■ Exercise description
Each record should be written out exactly as given.

Segment Start: Information supplied

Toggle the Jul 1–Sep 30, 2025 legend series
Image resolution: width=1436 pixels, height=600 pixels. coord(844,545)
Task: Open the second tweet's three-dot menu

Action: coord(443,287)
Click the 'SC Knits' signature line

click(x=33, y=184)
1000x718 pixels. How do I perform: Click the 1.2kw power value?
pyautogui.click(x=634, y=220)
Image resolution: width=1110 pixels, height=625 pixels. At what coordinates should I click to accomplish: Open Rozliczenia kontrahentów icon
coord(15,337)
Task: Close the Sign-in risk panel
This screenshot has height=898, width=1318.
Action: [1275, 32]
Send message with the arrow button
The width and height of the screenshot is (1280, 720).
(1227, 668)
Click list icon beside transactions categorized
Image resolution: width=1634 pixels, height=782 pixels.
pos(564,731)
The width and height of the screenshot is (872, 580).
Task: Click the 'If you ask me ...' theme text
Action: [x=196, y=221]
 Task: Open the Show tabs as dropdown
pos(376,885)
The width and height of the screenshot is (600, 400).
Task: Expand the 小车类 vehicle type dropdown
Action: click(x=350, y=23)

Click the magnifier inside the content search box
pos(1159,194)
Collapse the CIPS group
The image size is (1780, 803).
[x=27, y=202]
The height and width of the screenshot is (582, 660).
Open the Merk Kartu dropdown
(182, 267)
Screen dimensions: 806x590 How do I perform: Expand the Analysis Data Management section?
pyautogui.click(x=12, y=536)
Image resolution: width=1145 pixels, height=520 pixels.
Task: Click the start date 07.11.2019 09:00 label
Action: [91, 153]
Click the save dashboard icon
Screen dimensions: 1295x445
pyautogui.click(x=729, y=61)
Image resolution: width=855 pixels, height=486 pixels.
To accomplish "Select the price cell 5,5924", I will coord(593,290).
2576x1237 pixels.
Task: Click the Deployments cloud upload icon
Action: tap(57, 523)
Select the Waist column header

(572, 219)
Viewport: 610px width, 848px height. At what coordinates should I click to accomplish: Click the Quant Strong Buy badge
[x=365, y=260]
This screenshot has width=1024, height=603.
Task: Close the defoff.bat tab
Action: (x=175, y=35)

Segment End: Information supplied

■ Reply to the task
Toggle the Jul 1–Sep 30, 2025 legend series
Image resolution: width=1436 pixels, height=600 pixels. coord(844,545)
Task: Open the second tweet's three-dot menu

Action: coord(443,287)
Click the 'SC Knits' signature line

click(x=33, y=184)
1000x718 pixels. How do I perform: Click the 1.2kw power value?
pyautogui.click(x=634, y=220)
Image resolution: width=1110 pixels, height=625 pixels. At what coordinates should I click to accomplish: Open Rozliczenia kontrahentów icon
coord(15,337)
Task: Close the Sign-in risk panel
This screenshot has height=898, width=1318.
Action: [1275, 32]
Send message with the arrow button
The width and height of the screenshot is (1280, 720).
(1227, 668)
Click list icon beside transactions categorized
Image resolution: width=1634 pixels, height=782 pixels.
pos(564,731)
The width and height of the screenshot is (872, 580).
Task: Click the 'If you ask me ...' theme text
Action: [x=196, y=221]
 Task: Open the Show tabs as dropdown
pos(376,885)
The width and height of the screenshot is (600, 400).
Task: Expand the 小车类 vehicle type dropdown
Action: click(x=350, y=23)

Click the magnifier inside the content search box
pos(1159,194)
Collapse the CIPS group
The image size is (1780, 803).
[x=27, y=202]
The height and width of the screenshot is (582, 660).
Open the Merk Kartu dropdown
(182, 267)
Screen dimensions: 806x590 How do I perform: Expand the Analysis Data Management section?
pyautogui.click(x=12, y=536)
Image resolution: width=1145 pixels, height=520 pixels.
Task: Click the start date 07.11.2019 09:00 label
Action: [91, 153]
Click the save dashboard icon
Screen dimensions: 1295x445
pyautogui.click(x=729, y=61)
Image resolution: width=855 pixels, height=486 pixels.
To accomplish "Select the price cell 5,5924", I will coord(593,290).
2576x1237 pixels.
Task: Click the Deployments cloud upload icon
Action: tap(57, 523)
Select the Waist column header

(572, 219)
Viewport: 610px width, 848px height. At what coordinates should I click to accomplish: Click the Quant Strong Buy badge
[x=365, y=260]
This screenshot has width=1024, height=603.
Task: Close the defoff.bat tab
Action: (x=175, y=35)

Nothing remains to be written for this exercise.